_Task prompt_
Reproduce all entries below verbatim. Skip the pictures.

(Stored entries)
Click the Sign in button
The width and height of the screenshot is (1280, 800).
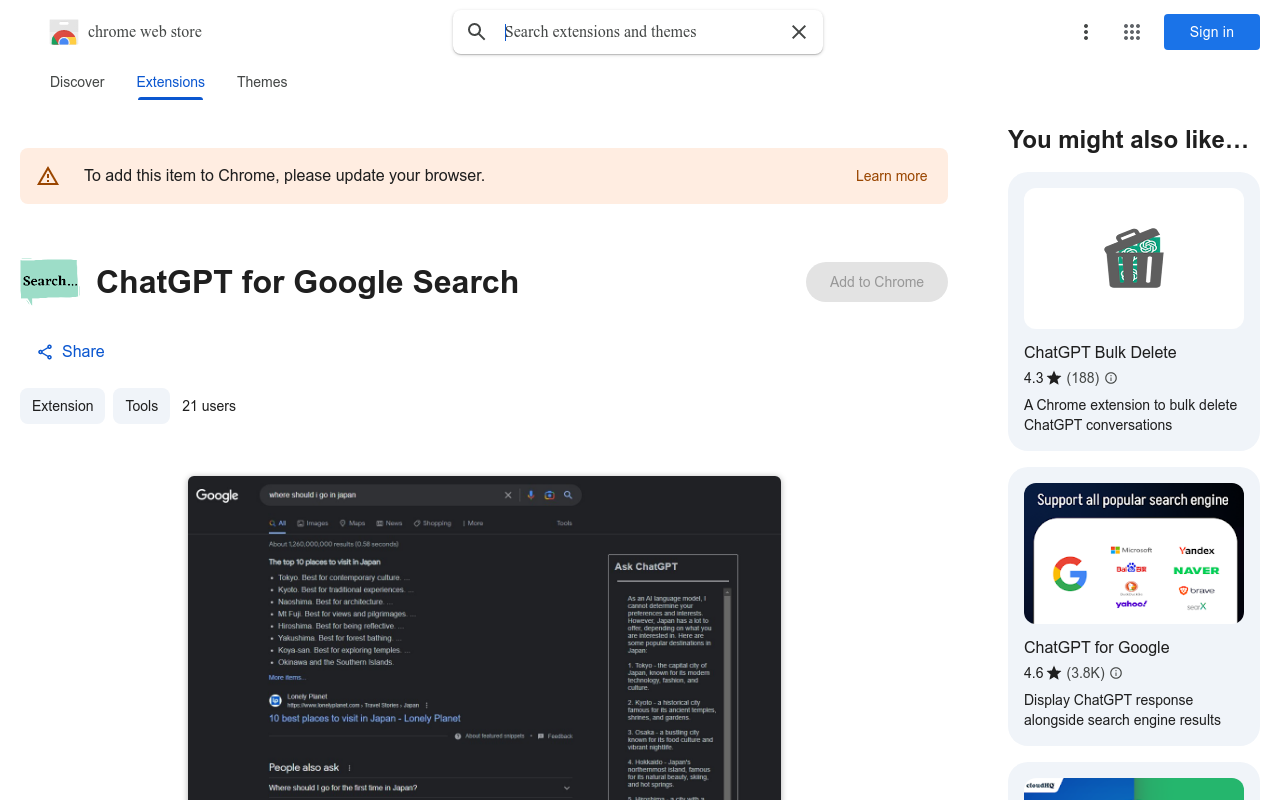point(1211,31)
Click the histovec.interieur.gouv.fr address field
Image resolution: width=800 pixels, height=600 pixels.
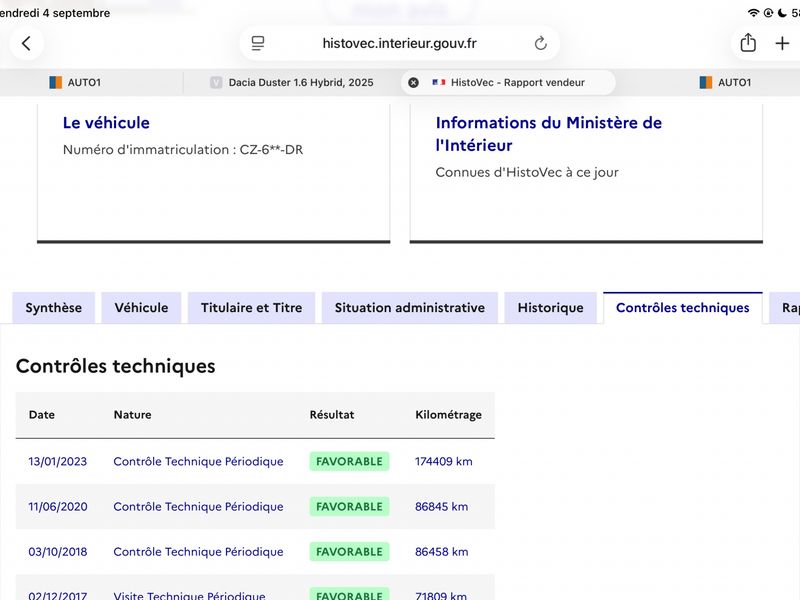399,43
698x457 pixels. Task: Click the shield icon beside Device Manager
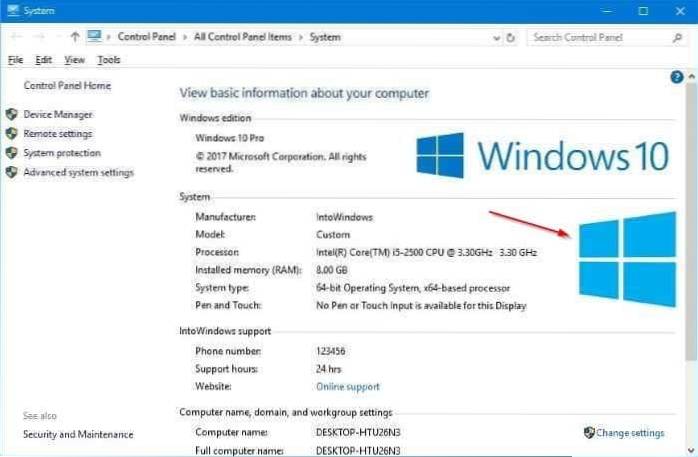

_Response_
Click the Sign in button
The width and height of the screenshot is (1280, 800).
point(1211,31)
Click the histovec.interieur.gouv.fr address field
Image resolution: width=800 pixels, height=600 pixels.
399,43
698x457 pixels. Task: Click the shield icon beside Device Manager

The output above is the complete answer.